▶ Stated problem
Render the rows from the line containing "Where should I" through the end of the rows, inclusive, as a JSON list of strings with one string per line and no blank lines. Leave the pictures out of the answer.

--- Begin Supplied data ---

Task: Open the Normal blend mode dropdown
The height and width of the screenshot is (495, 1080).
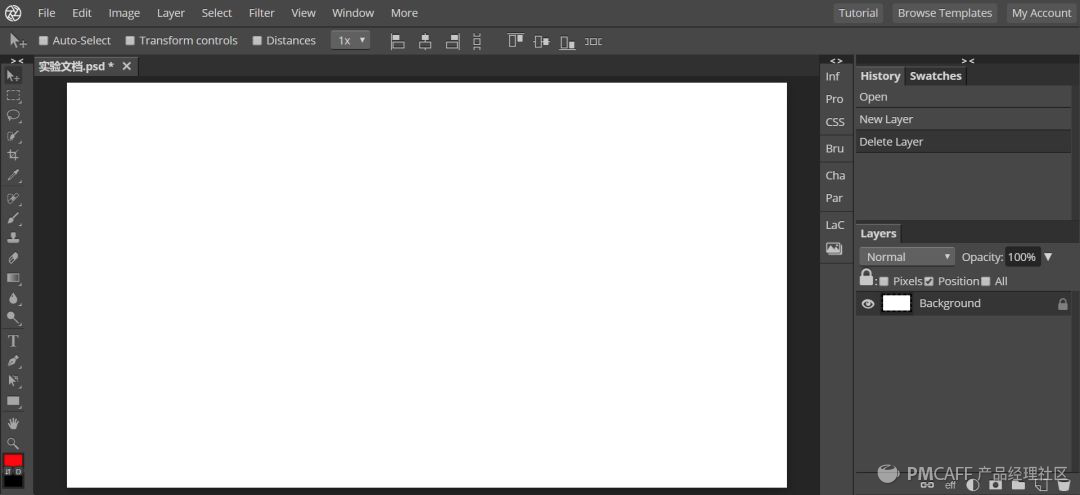Action: pyautogui.click(x=907, y=257)
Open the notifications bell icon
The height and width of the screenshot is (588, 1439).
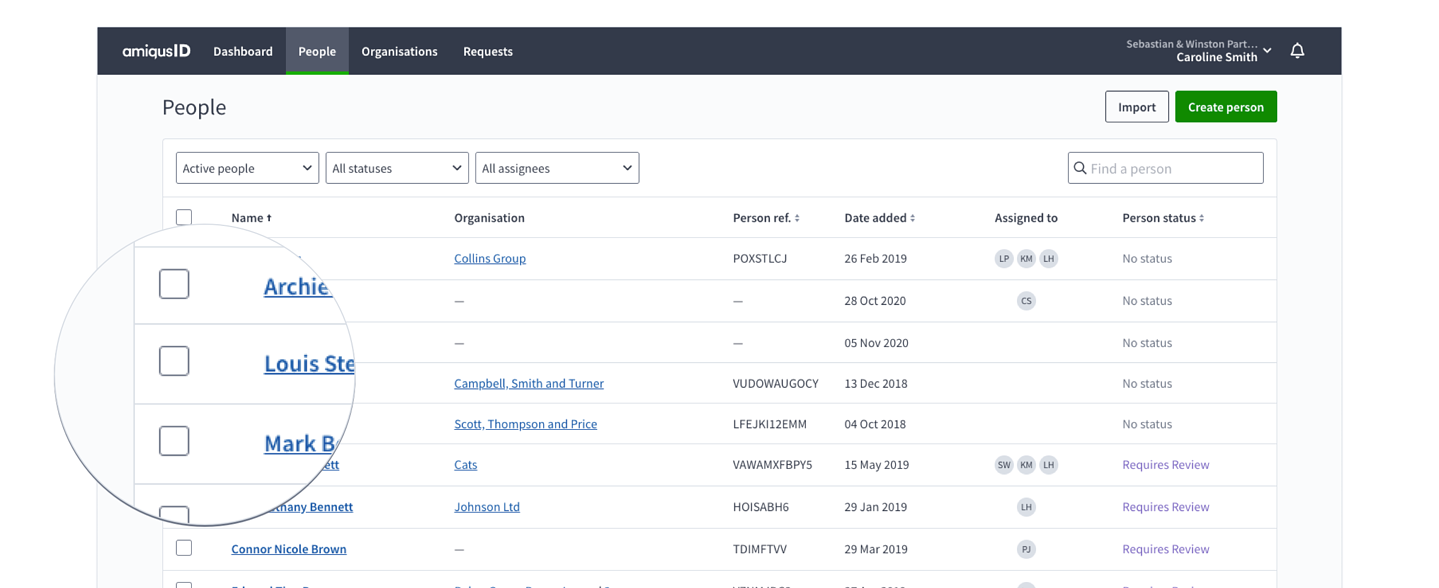1297,51
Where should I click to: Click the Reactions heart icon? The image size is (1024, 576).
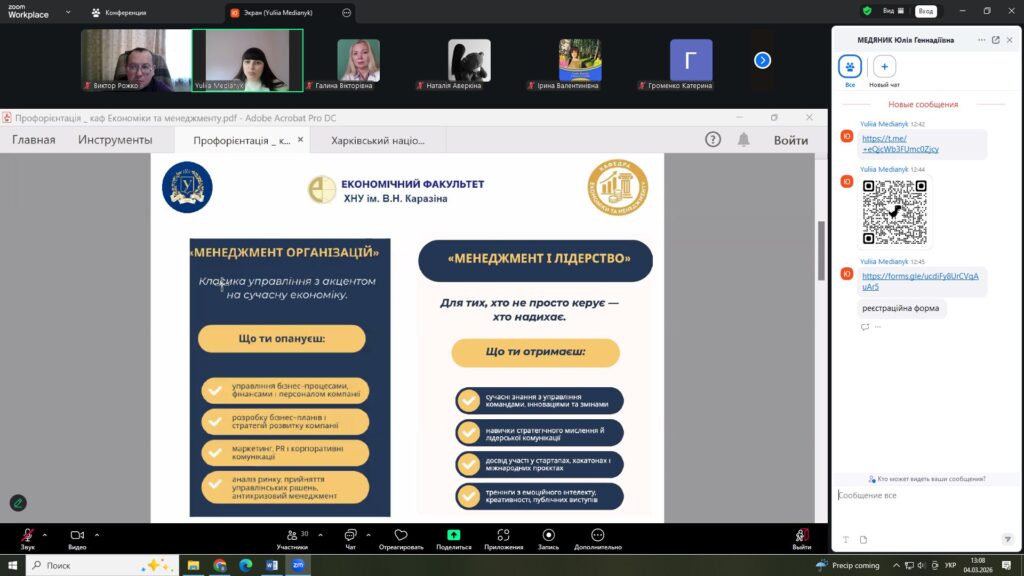[401, 535]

--- End Supplied data ---

▶ Answer to the exercise
[
  "Where should I click to: Click the Reactions heart icon? The image size is (1024, 576).",
  "[401, 535]"
]